Not-for-profit organizations face a major challenge in that they have to operate with an extreme focus on fiscal responsibility. However, they also have to find a way to deliver superior functionality, and are generally focused on meeting an important need in the community. This puts pressure on operations because the entities have to walk an operational tight-rope to deliver a superior final product while managing resources responsibly.

In many cases, business process management software can serve as a refreshing tonic for nonprofits. The technology, when combined with intelligent operational measures, can free employees from cumbersome manual tasks and enable a level of procedural efficiency that makes up for many of the financial burdens associated with maintaining functionality in a not-for-profit environment.

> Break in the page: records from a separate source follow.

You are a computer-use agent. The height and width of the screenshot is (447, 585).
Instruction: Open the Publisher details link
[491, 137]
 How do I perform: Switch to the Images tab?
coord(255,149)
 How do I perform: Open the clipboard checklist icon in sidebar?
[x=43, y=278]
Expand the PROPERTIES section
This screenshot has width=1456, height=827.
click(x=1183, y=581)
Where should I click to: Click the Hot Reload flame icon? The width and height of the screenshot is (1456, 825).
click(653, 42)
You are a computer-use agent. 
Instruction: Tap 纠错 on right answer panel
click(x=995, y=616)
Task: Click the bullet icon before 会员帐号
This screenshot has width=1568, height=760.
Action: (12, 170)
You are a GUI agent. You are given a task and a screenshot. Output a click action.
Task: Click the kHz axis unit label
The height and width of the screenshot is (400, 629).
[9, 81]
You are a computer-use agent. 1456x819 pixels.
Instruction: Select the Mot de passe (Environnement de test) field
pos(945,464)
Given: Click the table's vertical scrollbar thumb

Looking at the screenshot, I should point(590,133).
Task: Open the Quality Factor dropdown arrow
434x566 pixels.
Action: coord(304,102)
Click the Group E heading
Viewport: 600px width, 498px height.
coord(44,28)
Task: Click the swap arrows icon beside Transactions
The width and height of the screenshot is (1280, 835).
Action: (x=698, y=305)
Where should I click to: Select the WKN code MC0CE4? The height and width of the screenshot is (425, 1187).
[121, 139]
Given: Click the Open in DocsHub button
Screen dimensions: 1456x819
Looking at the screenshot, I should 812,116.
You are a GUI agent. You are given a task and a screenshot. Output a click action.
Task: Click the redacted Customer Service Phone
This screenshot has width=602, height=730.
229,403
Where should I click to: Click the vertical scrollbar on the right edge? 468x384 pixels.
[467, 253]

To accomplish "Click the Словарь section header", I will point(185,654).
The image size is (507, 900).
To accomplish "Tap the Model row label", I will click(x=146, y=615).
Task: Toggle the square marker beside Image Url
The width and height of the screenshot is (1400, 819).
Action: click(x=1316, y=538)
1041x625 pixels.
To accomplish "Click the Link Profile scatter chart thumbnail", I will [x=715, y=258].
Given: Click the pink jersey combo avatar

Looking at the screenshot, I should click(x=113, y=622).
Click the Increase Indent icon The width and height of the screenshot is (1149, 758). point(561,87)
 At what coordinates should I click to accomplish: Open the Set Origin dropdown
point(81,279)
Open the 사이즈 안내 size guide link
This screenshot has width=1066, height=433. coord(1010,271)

Understanding how BPM gets the job done

BPM software operates in the background. Organizations need to begin their efforts to improve operations with BPM on its own. Business process management is a procedural methodology that identifies all of the core processes completed by employees and develops a working paradigm to complete those processes as efficiently as possible.

When organizations implement BPM, they often find that many of their processes, while effective, are inherently inefficient because workers have to complete some tedious manual tasks that prevent them from quickly handling a function. In some cases, workers can lose hours every day just making monotonous decisions about information that has to be dealt with, but always is handled in the same way. This is when BPM software can turn the initial vision driven by BPM ideas into operational gains.

Using technology to improve processes

BPM solutions allow companies to define parameters for repeatable process decisions and establish a software-based formula that automatically resolves these issues so they can be handled without manual oversight. This completely frees workers from many of the operations they deal with every day, and allows nonprofits to improve day-to-day functionality to such an extent that fiscal limitations do not hold the organization back as much as they otherwise would.

BPM software can also be used as an integration tool, connecting various technological systems while automating processes. Whether nonprofits decide to simply focus on process automation or also use integration capabilities, BPM can deliver a return on investment that makes it a superior technological option for such organizations.